Problem
Copy exactly the lines from the one containing "Where should I" through the last line of the records below, including both, and leave out any pictures.

---

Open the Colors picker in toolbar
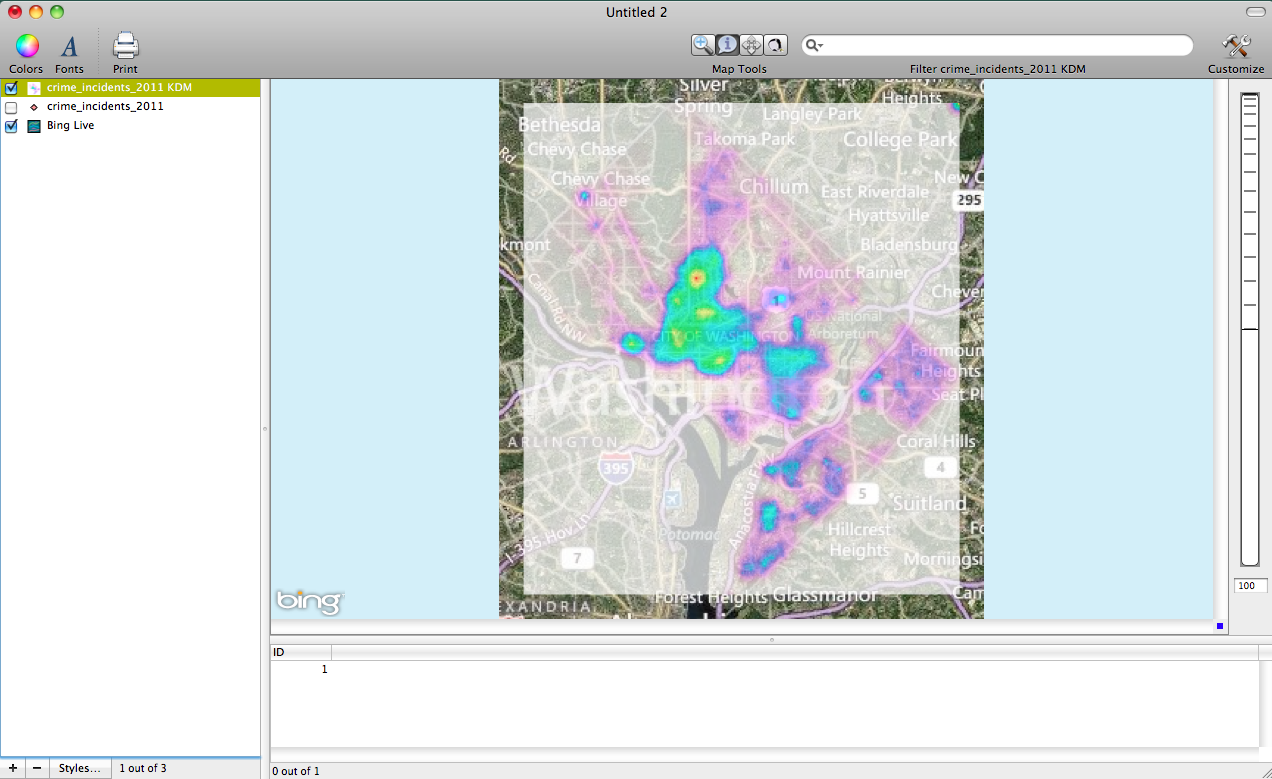The image size is (1272, 779). click(26, 46)
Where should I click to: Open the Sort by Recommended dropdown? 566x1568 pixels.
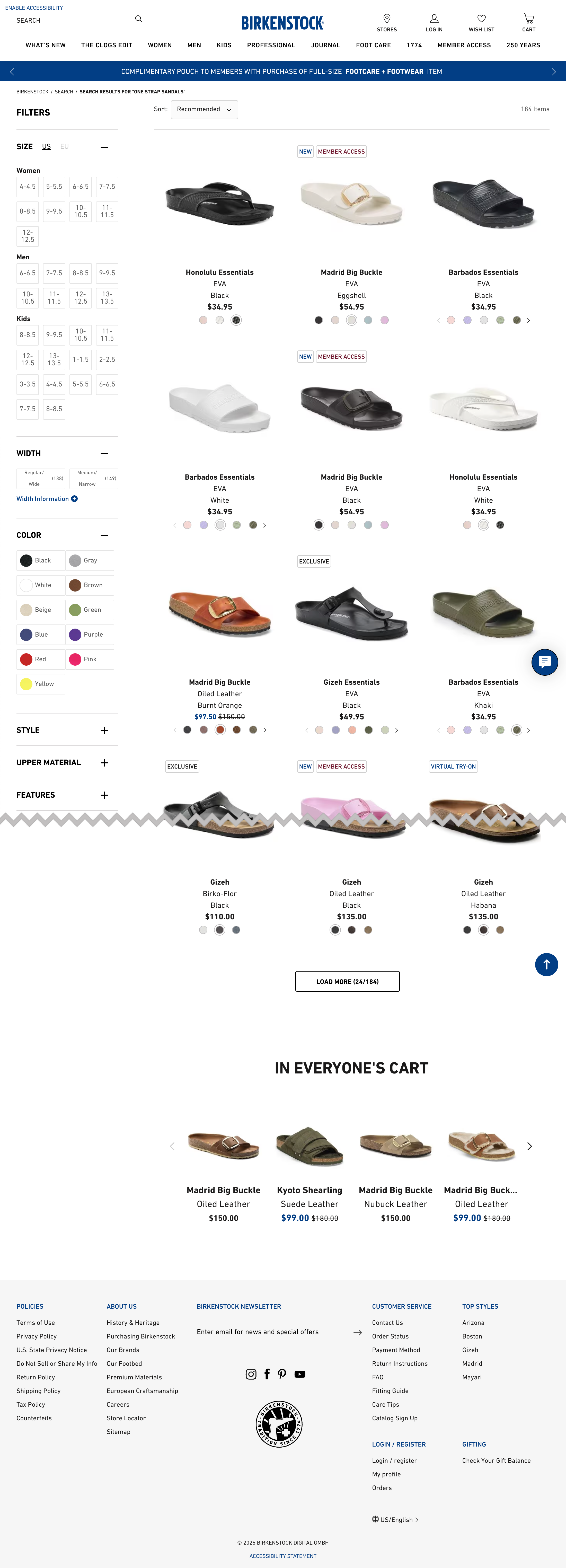204,110
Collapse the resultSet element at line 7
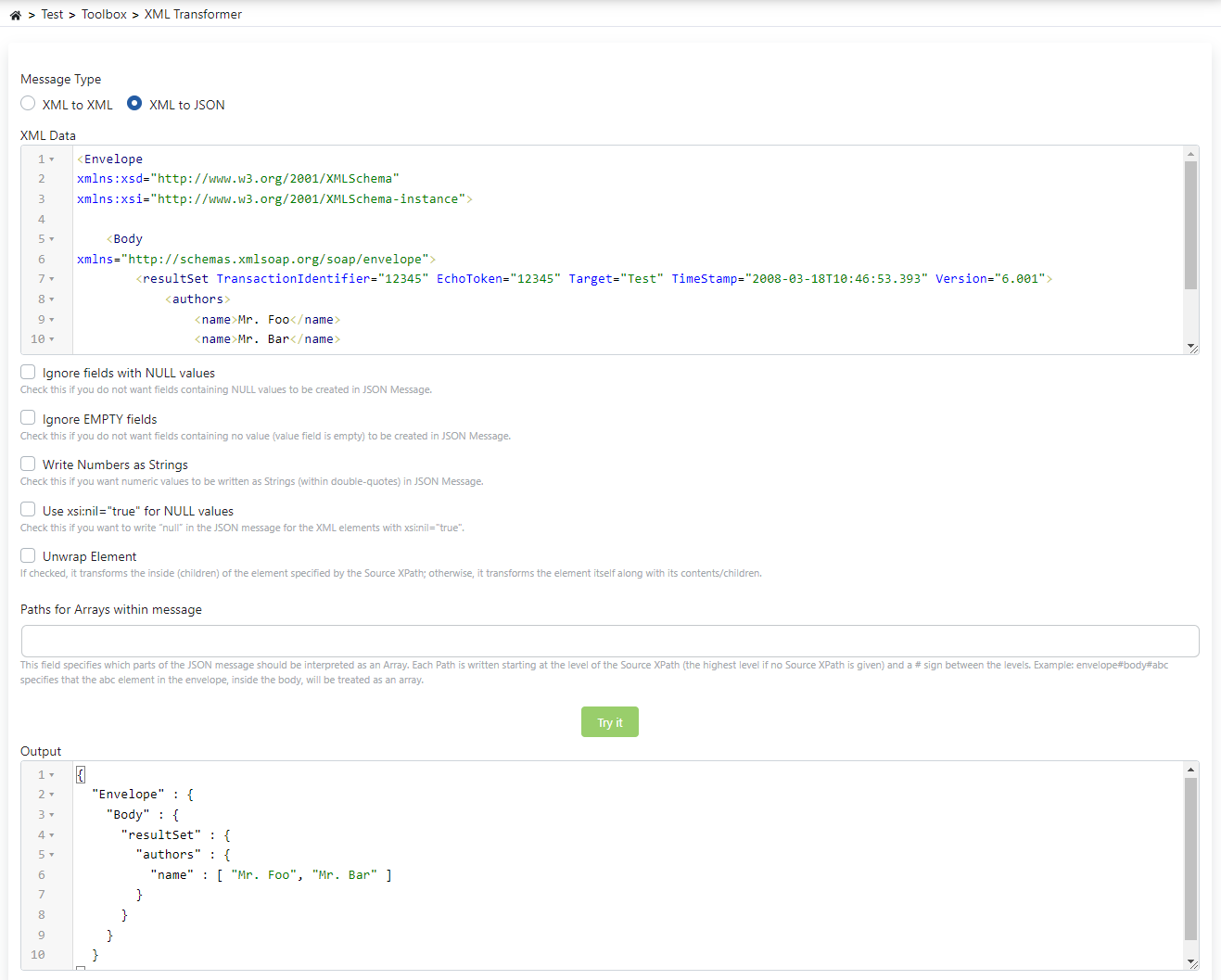 pyautogui.click(x=51, y=278)
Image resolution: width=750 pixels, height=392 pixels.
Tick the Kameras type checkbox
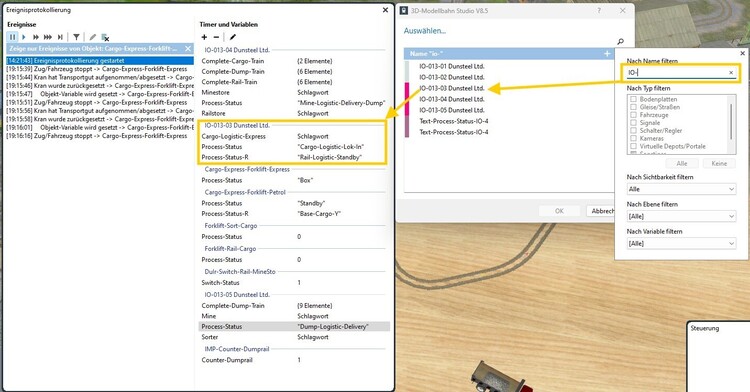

---

Worked solution
Where should I click to: Open the Sort by Recommended dropdown? 566x1568 pixels.
204,110
Collapse the resultSet element at line 7
 pyautogui.click(x=51, y=278)
Image resolution: width=750 pixels, height=392 pixels.
Tick the Kameras type checkbox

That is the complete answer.